E quando isso começou a mudar? Quando o Partido Democrata se tornou um partido Liberal e o Partido Republicano se tornou um partido Conservador? E mais: essas denominações funcionam até os dias de hoje? Para responder essas novas perguntas, temos que voltar nossos olhos a três datas: 1936, 1976 e 2008.
O ano de 1936
Essa é a data da primeira reeleição do Democrata Franklin Delano Roosevelt como presidente dos EUA. Roosevelt havia sido eleito em 1932 durante o início da grande depressão, após a quebra da bolsa de NY, em 1929. Naquele momento, uma linha mais liberal começava a ganhar força dentro do partido. Apesar de o Partido Democrata ser ainda muito forte junto aos eleitores brancos, sulistas, da zona rural e mais conservadores, desde a década de 1910, produziu-se dentro da direção do partido uma reformulação ideológica, alinhando-o às ideias que viam no estado planificador um modelo capaz de retirar o país da crise.

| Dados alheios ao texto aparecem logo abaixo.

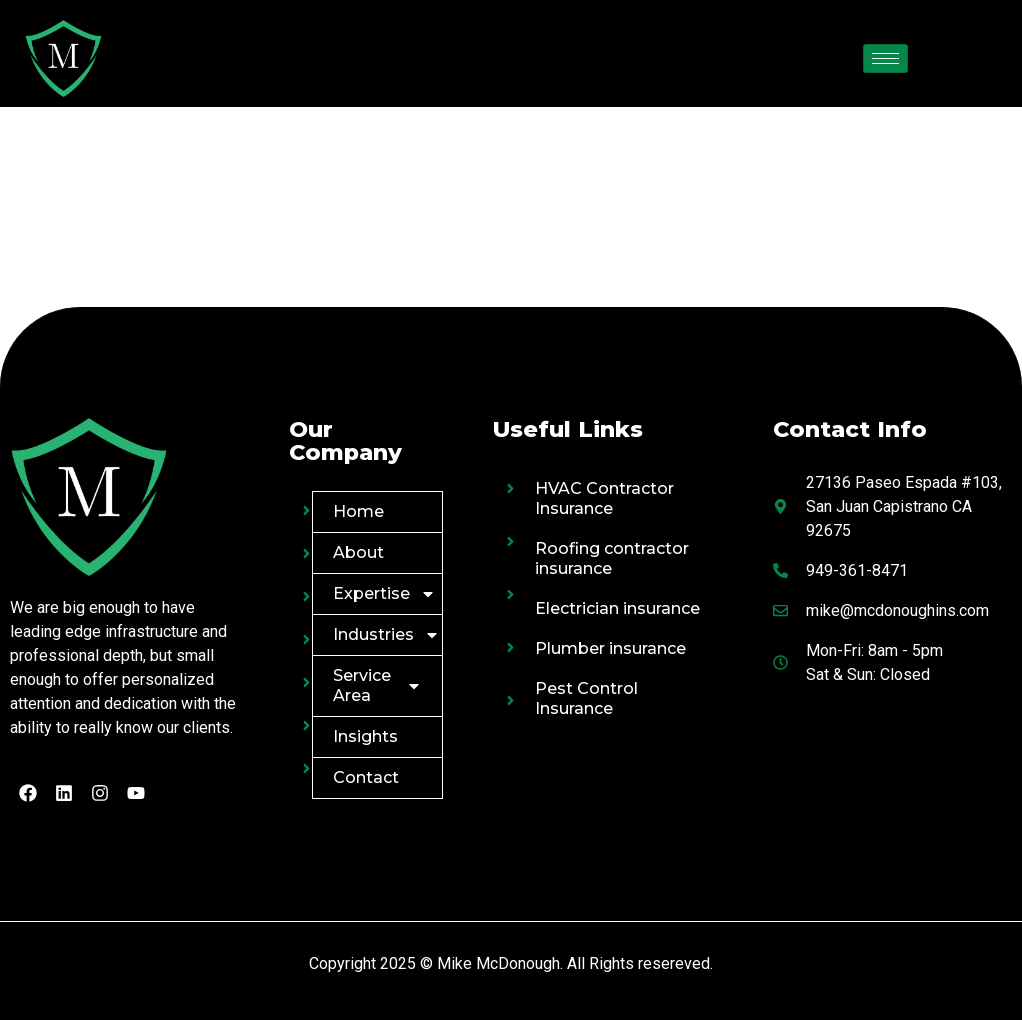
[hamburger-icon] (885, 58)
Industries (386, 635)
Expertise (384, 594)
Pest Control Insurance (586, 698)
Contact (366, 777)
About (358, 552)
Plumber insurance (610, 648)
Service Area (378, 685)
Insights (365, 736)
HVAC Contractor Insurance (604, 498)
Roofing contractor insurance (612, 558)
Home (358, 511)
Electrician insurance (617, 608)
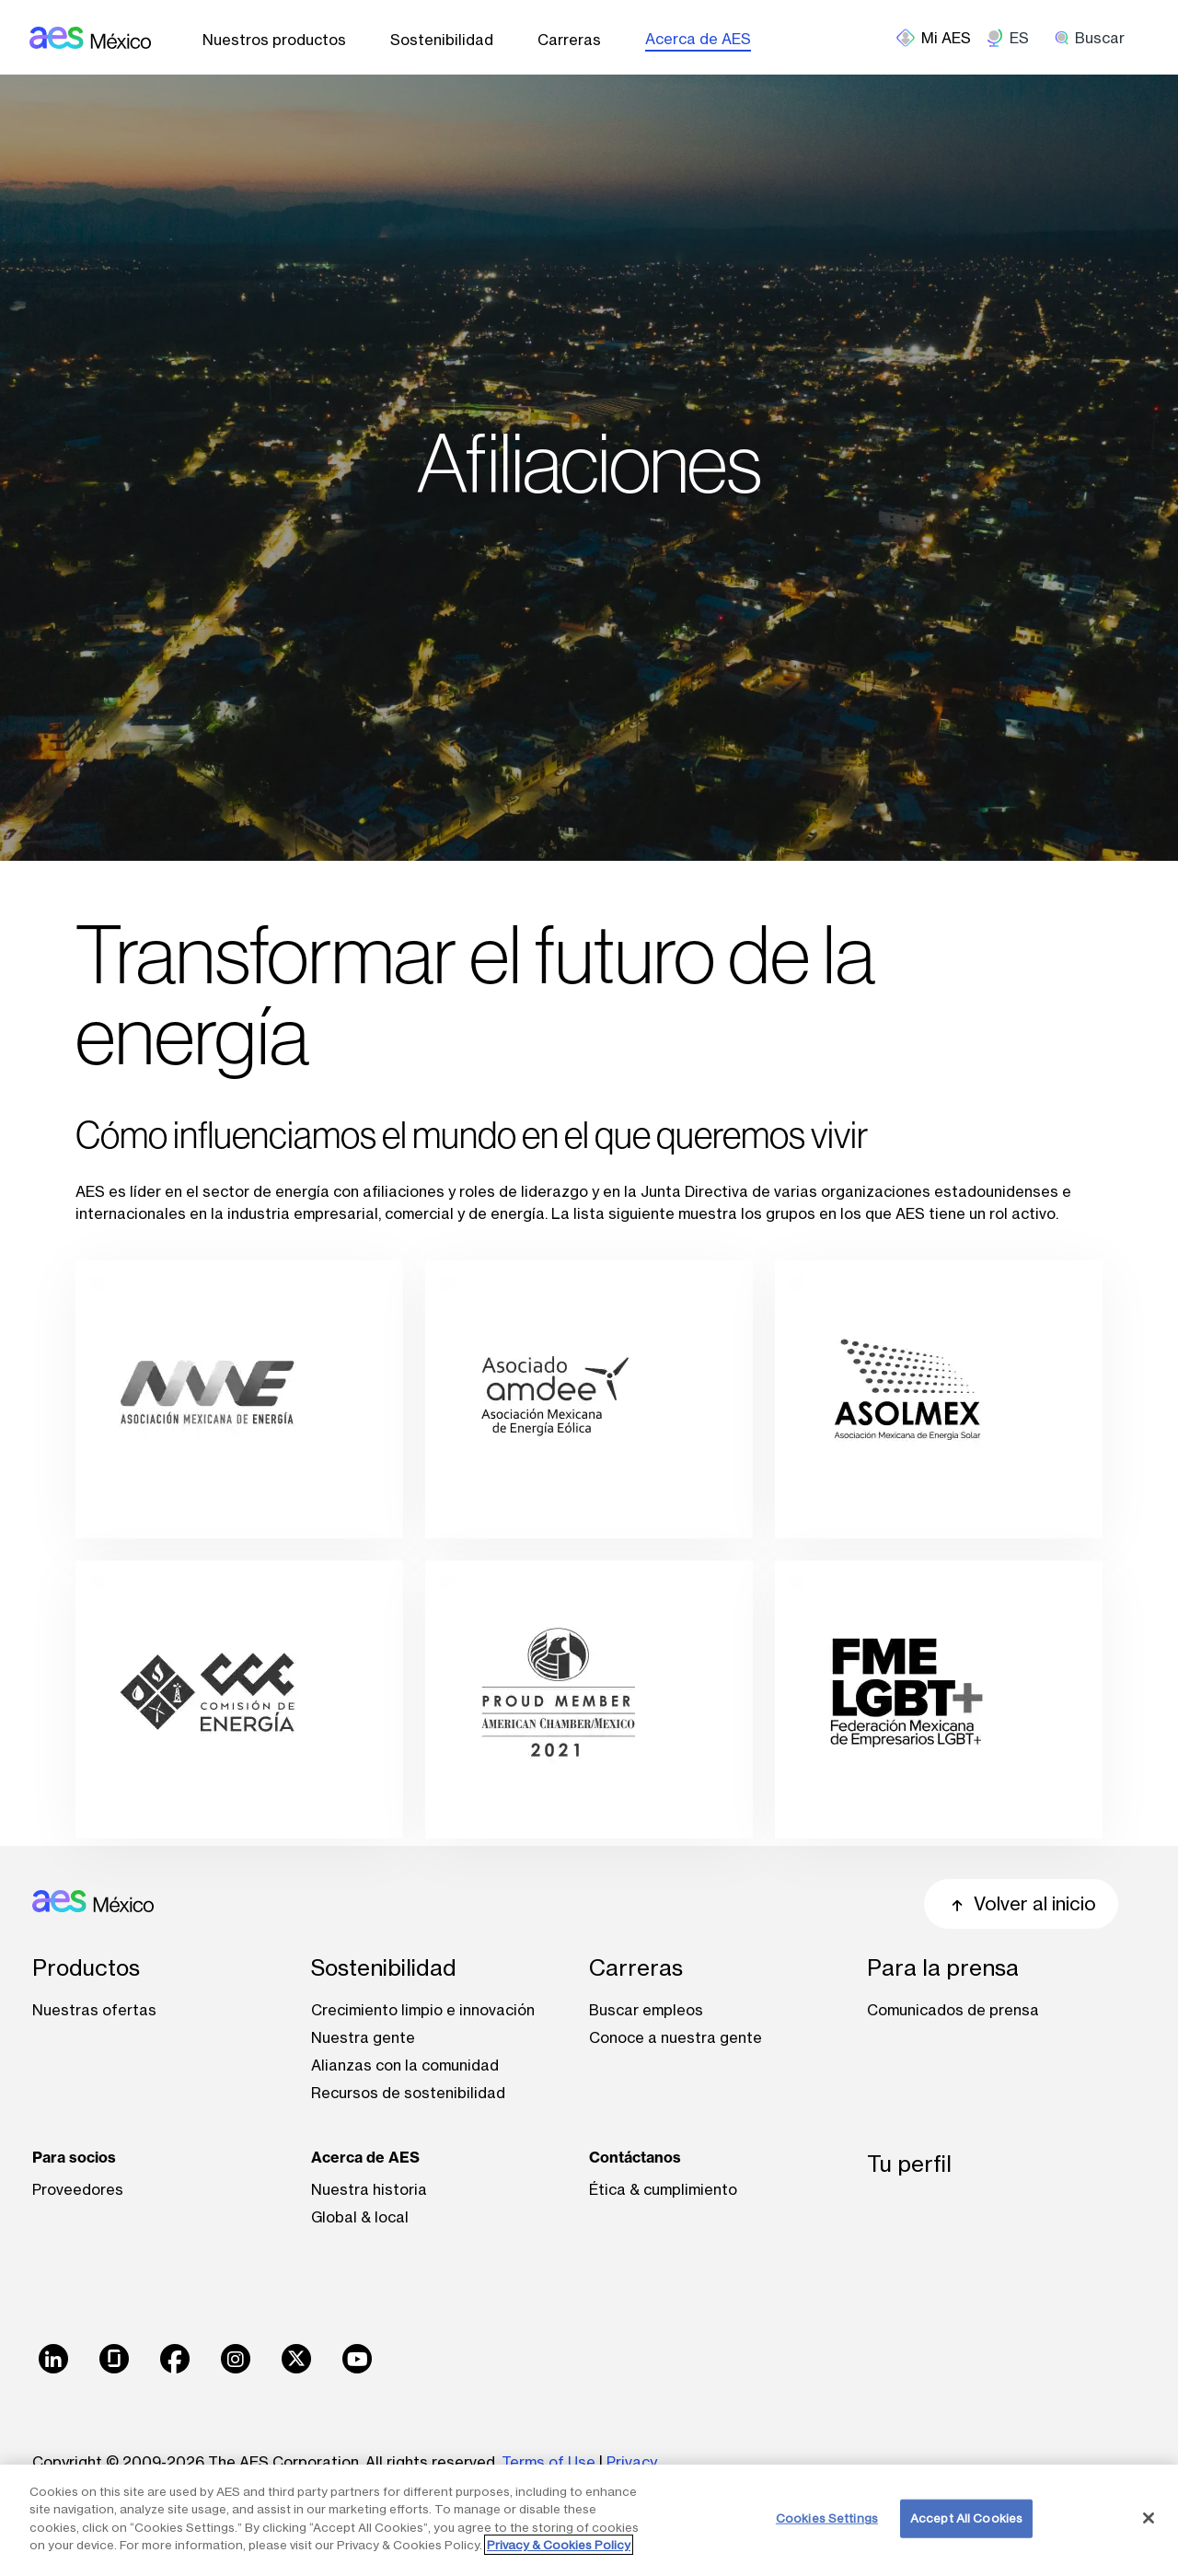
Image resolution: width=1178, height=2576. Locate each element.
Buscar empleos (646, 2010)
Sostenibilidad (441, 39)
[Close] (1148, 2518)
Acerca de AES (698, 38)
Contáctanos (635, 2157)
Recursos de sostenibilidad (408, 2092)
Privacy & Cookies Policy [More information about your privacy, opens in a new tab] (558, 2544)
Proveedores (77, 2189)
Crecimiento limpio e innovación (423, 2010)
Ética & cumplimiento (663, 2189)
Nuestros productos (274, 39)
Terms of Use (548, 2462)
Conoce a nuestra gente (675, 2037)
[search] (1096, 38)
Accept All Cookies (966, 2518)
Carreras (569, 39)
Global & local (360, 2217)
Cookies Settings (827, 2518)
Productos (86, 1968)
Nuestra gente (363, 2037)
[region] (589, 2520)
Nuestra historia (369, 2189)
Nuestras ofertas (94, 2010)
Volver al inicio (1021, 1903)
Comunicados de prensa (953, 2010)
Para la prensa (943, 1968)
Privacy (633, 2462)
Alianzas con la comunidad (405, 2065)
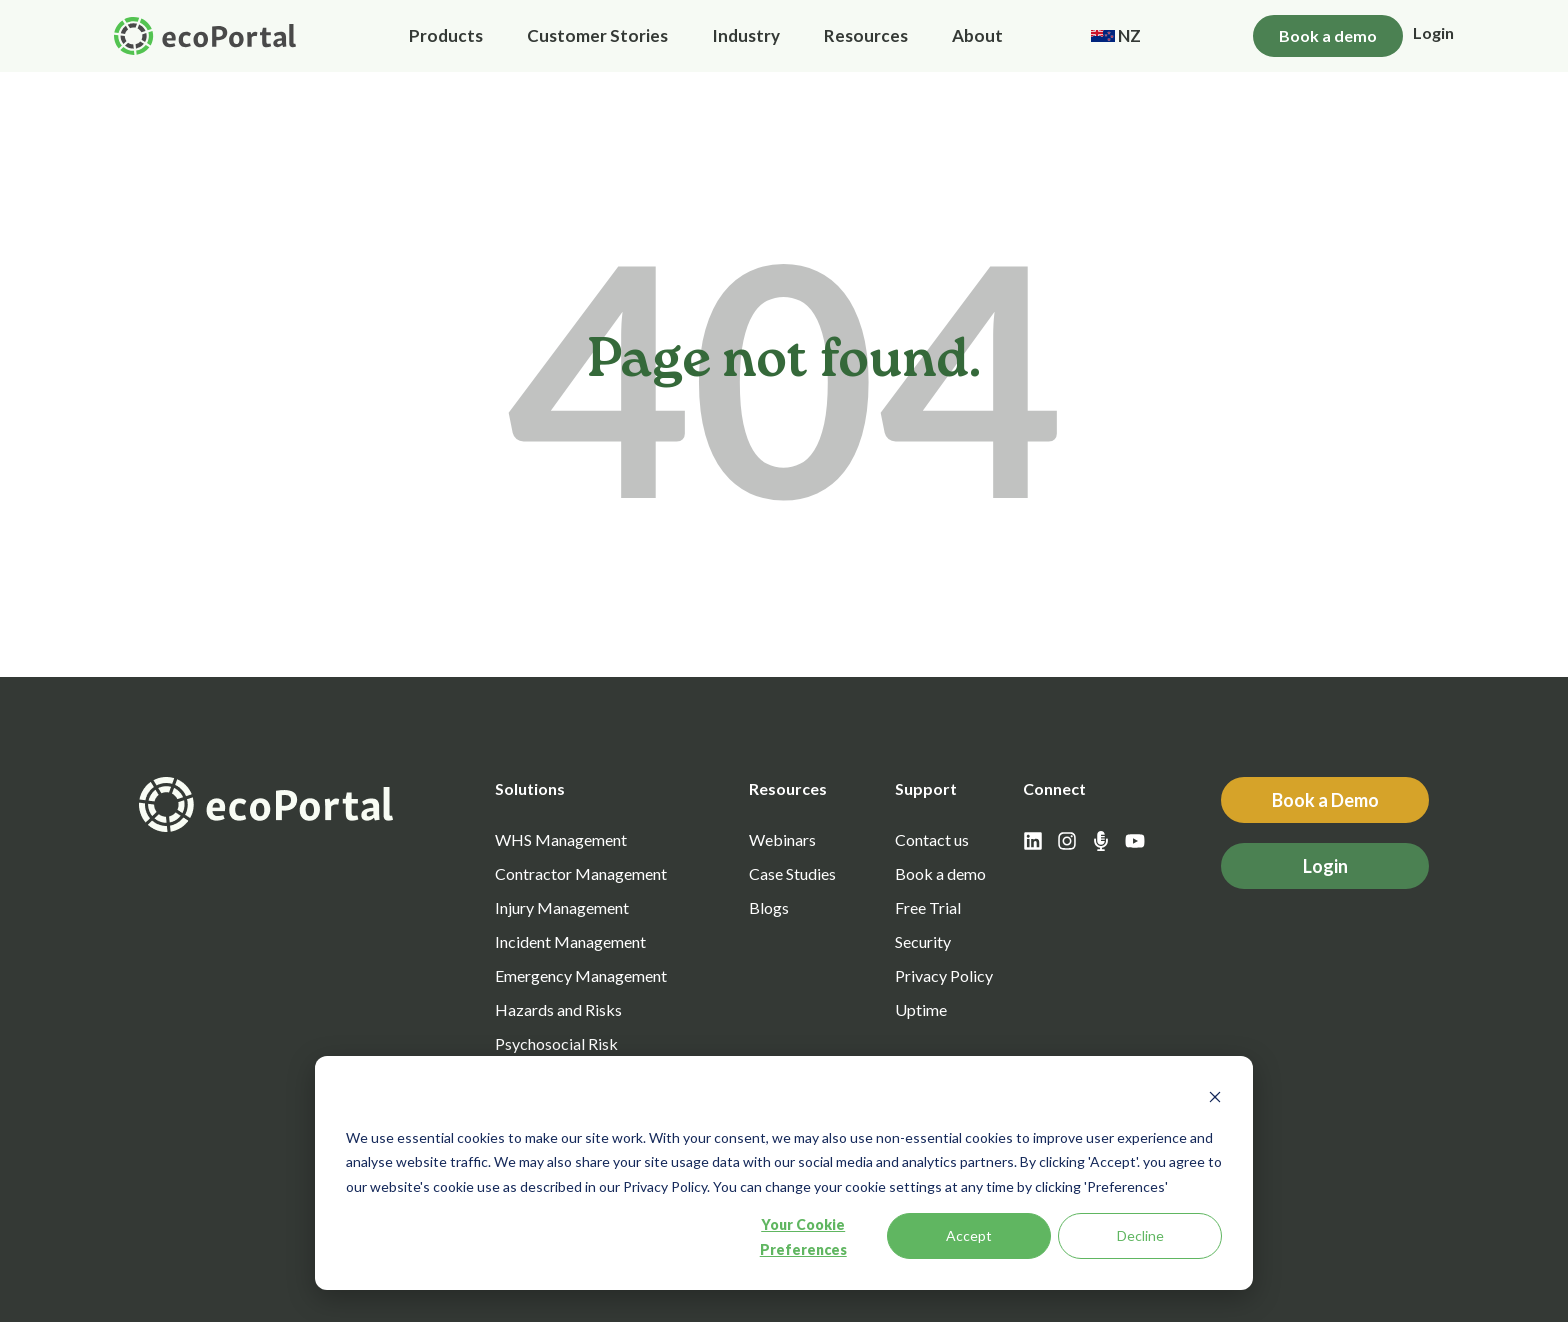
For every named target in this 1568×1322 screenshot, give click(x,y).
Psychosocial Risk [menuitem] (556, 1043)
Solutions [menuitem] (530, 788)
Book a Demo (1325, 800)
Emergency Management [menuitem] (581, 975)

Esta linha defendia, portanto, que a crise econômica e um mundo regulado apenas pelas forças do mercado não garantiam o acesso de todos à liberdade (o maior dos valores americanos), pois, para que os estadunidenses fossem realmente livres, o Estado deveria gerar condições de igualdade para todos, como acesso à educação, saúde, previdência e tudo mais.
E era esse justamente o grupo que apoiava o governo de Roosevelt naquele momento e que, a partir de 1936, com sua reeleição, converteu-se em uma hegemonia política nos EUA como um todo, não apenas entre os Democratas. Ou seja, essa forma “liberal” de entender a relação que o governo deveria ter com a população, de mais suporte, de interferência na economia e de maior poder para o governo federal acabou por se tornar a maneira pela qual os políticos de ambos os partidos montavam suas plataformas de campanha.
Isso começa a mudar em 1964, o ano da assinatura da lei do Civil Rights, que criou maior igualdade entre negros e brancos e deu instrumentos legais mais efetivos para o combate do racismo nos EUA. O responsável por articular a aprovação dessa lei foi o presidente Lyndon Johnson, do Partido Democrata. Acontece que a aprovação do Civil Rights, acabou por gerar um cisma dentro do próprio Partido Democrata, que fez com que uma ala bem conservadora liderada por George Wallace, desafiasse Lyndon Johnson nas primárias partidárias, com uma bandeira anti Civil Rights.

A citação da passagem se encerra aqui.